> [PROBLEM SET]
A. According to the passage on HIV treatment in Kyrgyzstan, by how much has patient coverage increased since 2012?
B. Go on with the passage on HIV treatment in Kyrgyzstan, starting after its final sentence.

Decentralization of ART services to the primary level happened in almost all regions of Kyrgyzstan. It has become more convenient for patients to receive the service. Nevertheless, service in small regional hospitals sometimes jeopardizes the confidentiality of the therapy, as we can see with the mark or mentioning HIV openly on the medical card.
“We received several complaints on confidentiality disclosure. There are not many of them, but one or two such cases quickly spread in the community. They can cause distrust in service providers,” notes Aibek Bekbolotov. “On the primary level, the qualification of doctors in these issues is slightly lower, but we are constantly working on improvements in this area.”
The number of ART involved patients grows every year. Since 2012, the patient coverage has increased fivefold. In many respects, this was due to the introduction of WHO recommendations in the country. They expand the indications for the administration of ART therapy and seek to cover the treatment of all diagnosed patients.
30 out of 100 patients stop taking medicines
The indicators of adherence to treatment in the country improve every year. There is a wider range of medicines, which allows to lower the number of pills, the frequency of taking medications and to reduce side effects. Nowadays, about 60% of all patients, who take ART, achieve efficacy in treatment, that is, the suppressing of viral load to an undetectable level.
“Out of 100 patients who are annually connected to the therapy, 20-30 people stop taking medicine during the first six months. This is the most difficult period during which the possibility of side effects is higher,” says Aibek Bekbolotov. “If people continue the therapy for a year, the interruption rate will be no more than 10%. In vulnerable groups, such as drug users and sex workers, there are many everyday worries about finding a livelihood. It is harder for them to continue the treatment because of their life conditions.”

> [DATA EXTRACT]

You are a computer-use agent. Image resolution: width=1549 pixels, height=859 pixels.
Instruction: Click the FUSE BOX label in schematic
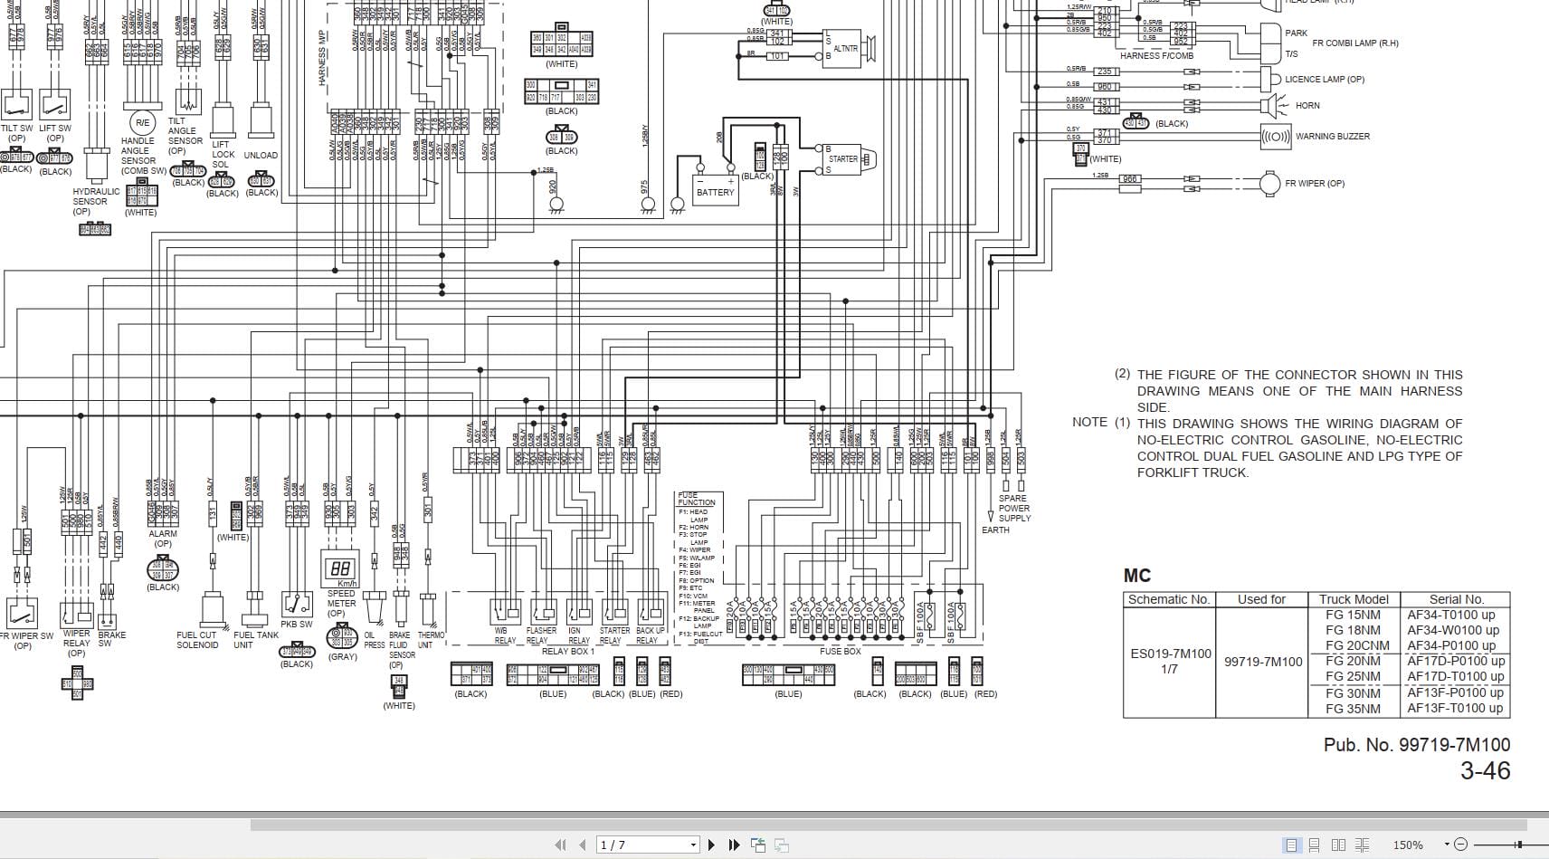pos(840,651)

---

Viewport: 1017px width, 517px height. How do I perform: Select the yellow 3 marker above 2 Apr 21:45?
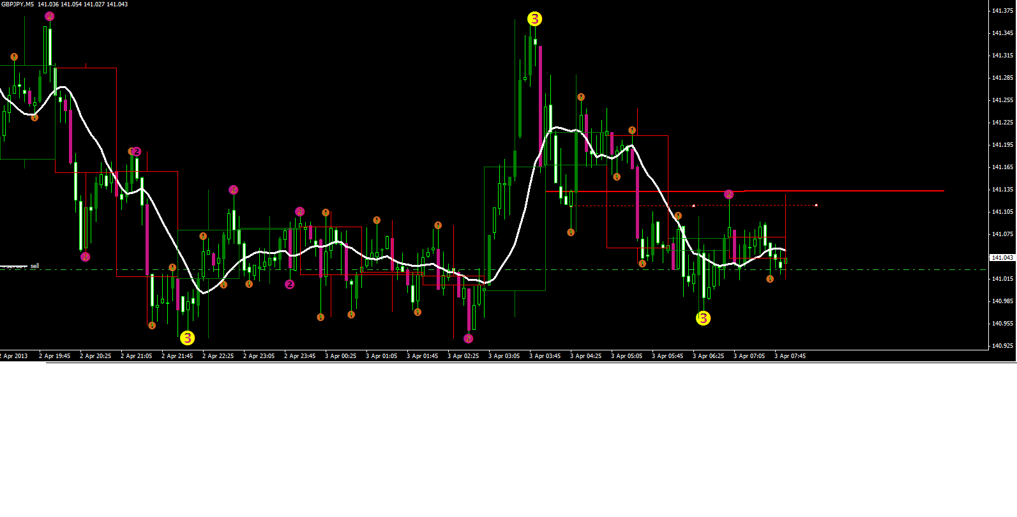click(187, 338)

> [ANSWERS FOR THE EXERCISE]
A. It has increased fivefold.

B.
The evaluation of the effectiveness of treatment is carried out twice a year in accordance with the viral load indicators. Doctors interview their patients, look at the regularity of receiving medicines, remnants of medicines, and the general condition of patients.
“It is the regimen. I know that I need to take medicines. It also happens that I can miss a day or two, because I feel really bad after taking them,” says Valentina. “Doctors are not interested in how strictly I follow the regimen. Their job is basically to give out the medicine. I was tested for viral load in April, but I still have not received the results.”
At the beginning of this year there were difficulties with the purchase of test systems in Kyrgyzstan, the deputy director of the Republican AIDS Centre is saying. Therefore, the examination for viral load in the first quarter of the year was practically not carried out. Until 2016, there was only one laboratory in the country where the viral load was determined. Nowadays there are two such laboratories.
In Kyrgyzstan, they always work on the patient adherence to treatment. ART is purchased from the Global Fund. On the state budget, drugs are purchased for the treatment of opportunistic infections. Nearly 50 NGOs in the country work in the HIV sector.